### TASK PROMPT
In the records below, the lines from the one containing "Task: Open the 文件 menu" through the last are to be reproduced exactly and alone.

### EXERCISE INPUT
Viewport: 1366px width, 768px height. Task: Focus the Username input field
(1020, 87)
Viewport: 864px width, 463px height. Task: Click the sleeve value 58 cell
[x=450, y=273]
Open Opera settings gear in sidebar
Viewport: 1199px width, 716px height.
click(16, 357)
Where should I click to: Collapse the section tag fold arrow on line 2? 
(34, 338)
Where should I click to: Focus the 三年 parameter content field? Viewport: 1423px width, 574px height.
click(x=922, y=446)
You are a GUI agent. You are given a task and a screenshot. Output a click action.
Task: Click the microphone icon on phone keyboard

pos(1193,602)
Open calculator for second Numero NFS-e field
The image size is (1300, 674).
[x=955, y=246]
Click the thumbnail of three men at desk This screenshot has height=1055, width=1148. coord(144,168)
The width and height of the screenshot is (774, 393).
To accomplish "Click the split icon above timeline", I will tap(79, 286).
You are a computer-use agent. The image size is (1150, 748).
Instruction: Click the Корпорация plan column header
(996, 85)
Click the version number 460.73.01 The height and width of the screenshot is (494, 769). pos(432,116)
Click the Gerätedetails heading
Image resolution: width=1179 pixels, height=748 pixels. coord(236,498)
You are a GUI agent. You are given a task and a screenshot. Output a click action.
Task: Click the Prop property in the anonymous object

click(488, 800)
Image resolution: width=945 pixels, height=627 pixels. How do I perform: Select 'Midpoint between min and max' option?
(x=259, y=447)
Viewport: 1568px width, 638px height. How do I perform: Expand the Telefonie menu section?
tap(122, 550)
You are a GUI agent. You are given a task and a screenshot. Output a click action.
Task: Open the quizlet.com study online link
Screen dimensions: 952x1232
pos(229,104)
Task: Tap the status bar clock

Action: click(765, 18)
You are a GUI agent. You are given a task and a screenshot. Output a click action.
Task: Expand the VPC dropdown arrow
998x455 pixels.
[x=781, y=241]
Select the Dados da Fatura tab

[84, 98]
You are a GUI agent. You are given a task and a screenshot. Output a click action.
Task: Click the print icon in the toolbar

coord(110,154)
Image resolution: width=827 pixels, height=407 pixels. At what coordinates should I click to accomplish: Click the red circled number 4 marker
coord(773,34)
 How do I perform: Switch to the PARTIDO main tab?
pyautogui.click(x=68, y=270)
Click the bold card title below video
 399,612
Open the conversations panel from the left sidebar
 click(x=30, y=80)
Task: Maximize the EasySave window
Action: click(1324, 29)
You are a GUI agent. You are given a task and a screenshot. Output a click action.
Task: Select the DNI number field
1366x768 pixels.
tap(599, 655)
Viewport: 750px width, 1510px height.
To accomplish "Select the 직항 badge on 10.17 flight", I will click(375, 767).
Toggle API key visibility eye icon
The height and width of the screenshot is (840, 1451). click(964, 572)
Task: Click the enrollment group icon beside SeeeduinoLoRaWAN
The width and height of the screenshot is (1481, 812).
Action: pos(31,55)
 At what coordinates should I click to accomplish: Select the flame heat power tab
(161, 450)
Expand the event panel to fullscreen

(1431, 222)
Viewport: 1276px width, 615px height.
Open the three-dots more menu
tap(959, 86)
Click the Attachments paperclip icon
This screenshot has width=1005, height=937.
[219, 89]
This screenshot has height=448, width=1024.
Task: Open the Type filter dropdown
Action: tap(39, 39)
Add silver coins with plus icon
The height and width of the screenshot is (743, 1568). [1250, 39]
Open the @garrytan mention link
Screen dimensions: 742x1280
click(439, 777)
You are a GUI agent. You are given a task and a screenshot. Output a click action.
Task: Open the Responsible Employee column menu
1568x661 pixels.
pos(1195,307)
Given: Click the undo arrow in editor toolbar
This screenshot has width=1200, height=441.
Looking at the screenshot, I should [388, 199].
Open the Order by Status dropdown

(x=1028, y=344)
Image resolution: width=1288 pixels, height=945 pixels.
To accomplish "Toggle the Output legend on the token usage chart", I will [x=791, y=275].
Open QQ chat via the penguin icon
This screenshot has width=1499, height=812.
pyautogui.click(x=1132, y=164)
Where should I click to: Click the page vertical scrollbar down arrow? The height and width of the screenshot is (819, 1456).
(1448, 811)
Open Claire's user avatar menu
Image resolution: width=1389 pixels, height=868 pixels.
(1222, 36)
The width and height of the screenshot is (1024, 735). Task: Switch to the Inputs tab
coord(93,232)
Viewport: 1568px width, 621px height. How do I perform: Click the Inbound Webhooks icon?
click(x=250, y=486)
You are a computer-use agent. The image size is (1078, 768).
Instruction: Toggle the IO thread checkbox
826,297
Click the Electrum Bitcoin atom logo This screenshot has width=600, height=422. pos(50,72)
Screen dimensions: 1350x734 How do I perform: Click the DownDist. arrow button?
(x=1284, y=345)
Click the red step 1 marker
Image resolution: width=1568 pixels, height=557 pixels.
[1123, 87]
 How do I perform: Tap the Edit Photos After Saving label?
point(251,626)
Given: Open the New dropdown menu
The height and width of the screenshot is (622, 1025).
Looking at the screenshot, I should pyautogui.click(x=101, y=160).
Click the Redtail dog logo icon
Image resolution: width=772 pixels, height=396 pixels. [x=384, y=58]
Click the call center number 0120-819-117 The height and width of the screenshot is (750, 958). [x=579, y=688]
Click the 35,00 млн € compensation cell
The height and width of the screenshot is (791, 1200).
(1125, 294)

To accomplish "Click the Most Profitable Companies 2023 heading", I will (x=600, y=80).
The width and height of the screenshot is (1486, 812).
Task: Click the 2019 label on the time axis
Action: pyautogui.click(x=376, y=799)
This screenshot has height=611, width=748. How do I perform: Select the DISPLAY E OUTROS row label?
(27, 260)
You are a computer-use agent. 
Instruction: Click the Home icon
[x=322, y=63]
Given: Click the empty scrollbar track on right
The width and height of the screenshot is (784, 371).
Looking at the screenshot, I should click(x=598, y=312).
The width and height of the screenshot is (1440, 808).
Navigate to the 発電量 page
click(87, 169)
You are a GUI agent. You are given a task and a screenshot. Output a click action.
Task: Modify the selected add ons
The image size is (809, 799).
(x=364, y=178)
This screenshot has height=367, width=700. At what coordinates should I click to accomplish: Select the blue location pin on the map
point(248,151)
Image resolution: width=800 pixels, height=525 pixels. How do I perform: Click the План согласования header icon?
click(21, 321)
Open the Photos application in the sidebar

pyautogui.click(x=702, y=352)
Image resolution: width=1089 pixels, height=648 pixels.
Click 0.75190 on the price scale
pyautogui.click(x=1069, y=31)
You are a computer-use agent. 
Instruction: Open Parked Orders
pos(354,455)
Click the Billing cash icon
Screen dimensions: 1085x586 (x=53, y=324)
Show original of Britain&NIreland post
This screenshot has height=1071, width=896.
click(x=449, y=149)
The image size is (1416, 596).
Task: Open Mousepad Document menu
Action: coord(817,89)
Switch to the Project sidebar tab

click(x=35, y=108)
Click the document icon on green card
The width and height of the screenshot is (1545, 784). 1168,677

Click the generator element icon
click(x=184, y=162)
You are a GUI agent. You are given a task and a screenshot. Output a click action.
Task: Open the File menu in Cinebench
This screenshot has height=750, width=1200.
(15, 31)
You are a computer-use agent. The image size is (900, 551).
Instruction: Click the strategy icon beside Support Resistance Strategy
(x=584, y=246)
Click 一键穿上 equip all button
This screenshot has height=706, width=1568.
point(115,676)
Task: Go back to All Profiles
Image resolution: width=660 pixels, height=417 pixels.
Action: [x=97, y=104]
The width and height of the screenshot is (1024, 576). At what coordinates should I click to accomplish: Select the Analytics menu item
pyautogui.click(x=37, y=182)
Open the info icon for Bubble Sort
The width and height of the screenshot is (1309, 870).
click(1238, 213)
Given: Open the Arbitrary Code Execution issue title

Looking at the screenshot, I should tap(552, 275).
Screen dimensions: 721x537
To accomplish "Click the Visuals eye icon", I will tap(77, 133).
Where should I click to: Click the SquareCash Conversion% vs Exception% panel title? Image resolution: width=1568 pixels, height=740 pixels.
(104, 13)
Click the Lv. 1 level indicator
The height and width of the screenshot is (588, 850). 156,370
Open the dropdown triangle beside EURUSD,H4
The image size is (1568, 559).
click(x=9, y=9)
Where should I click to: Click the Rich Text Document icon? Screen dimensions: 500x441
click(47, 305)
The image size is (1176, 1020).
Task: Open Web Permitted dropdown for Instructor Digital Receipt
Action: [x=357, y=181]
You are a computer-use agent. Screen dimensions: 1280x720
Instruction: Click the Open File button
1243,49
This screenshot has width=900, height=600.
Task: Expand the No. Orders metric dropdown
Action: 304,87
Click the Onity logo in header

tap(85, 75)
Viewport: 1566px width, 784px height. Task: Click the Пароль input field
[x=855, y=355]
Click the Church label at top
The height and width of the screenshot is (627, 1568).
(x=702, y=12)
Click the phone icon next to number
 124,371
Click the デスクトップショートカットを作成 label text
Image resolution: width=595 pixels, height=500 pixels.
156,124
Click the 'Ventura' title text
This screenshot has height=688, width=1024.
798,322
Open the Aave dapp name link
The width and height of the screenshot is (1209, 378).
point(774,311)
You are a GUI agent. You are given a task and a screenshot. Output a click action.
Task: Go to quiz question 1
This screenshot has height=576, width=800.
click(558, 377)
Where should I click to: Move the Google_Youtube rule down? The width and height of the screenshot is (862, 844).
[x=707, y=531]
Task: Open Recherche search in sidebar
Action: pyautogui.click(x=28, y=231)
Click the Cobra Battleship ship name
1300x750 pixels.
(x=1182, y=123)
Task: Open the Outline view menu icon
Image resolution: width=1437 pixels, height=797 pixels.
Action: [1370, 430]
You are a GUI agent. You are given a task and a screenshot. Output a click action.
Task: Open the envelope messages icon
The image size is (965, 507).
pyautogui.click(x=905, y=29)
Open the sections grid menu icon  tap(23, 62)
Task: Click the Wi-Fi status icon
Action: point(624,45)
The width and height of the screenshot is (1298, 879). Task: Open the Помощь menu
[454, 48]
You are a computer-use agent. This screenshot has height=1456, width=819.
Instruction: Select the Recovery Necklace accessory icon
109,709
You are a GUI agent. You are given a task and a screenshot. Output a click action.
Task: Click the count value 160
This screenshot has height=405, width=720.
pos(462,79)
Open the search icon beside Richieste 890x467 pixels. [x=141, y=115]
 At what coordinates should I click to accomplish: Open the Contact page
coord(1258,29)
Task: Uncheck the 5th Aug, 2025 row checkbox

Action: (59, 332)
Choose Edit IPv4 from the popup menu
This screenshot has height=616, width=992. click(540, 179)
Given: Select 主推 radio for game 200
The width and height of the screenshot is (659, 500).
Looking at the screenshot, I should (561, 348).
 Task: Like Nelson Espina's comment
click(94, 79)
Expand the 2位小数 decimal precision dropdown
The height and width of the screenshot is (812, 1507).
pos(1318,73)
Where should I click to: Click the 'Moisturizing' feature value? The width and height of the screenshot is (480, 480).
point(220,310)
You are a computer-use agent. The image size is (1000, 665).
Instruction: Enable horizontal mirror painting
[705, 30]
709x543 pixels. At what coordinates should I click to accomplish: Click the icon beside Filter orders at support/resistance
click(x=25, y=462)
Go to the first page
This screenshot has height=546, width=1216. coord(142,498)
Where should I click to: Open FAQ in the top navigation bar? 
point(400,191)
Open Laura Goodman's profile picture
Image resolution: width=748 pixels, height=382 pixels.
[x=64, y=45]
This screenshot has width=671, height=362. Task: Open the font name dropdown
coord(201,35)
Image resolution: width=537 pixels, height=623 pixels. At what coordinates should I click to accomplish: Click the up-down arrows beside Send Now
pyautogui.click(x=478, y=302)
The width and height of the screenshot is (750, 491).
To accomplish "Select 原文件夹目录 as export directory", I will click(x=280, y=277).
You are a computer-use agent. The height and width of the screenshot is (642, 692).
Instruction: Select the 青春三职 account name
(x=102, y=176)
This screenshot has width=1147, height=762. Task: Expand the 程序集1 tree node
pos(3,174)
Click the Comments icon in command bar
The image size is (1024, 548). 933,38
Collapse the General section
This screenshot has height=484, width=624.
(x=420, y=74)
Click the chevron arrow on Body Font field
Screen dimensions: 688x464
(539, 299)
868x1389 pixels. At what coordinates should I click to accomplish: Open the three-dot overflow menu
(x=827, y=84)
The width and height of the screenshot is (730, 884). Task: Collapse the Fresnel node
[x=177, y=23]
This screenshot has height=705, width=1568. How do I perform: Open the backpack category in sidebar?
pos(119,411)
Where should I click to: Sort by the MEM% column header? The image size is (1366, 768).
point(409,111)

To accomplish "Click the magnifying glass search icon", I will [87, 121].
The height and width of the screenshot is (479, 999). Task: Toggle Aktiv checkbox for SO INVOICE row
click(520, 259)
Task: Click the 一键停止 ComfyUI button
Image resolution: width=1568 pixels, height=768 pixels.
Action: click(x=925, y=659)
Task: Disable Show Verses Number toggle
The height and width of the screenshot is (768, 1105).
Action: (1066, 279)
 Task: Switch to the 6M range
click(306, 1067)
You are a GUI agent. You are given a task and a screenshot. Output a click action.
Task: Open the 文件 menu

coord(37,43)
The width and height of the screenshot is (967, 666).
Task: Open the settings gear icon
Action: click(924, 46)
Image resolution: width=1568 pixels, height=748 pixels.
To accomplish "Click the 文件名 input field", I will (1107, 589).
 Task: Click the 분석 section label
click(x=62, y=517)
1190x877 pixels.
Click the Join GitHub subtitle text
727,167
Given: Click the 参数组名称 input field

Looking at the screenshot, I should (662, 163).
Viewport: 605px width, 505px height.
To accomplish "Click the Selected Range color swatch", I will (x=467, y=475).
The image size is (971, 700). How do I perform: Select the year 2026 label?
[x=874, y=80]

### EXERCISE ANSWER
Task: Open the 文件 menu

coord(37,43)
The width and height of the screenshot is (967, 666).
Task: Open the settings gear icon
Action: click(924, 46)
Image resolution: width=1568 pixels, height=748 pixels.
To accomplish "Click the 文件名 input field", I will (1107, 589).
 Task: Click the 분석 section label
click(x=62, y=517)
1190x877 pixels.
Click the Join GitHub subtitle text
727,167
Given: Click the 参数组名称 input field

Looking at the screenshot, I should (662, 163).
Viewport: 605px width, 505px height.
To accomplish "Click the Selected Range color swatch", I will (x=467, y=475).
The image size is (971, 700). How do I perform: Select the year 2026 label?
[x=874, y=80]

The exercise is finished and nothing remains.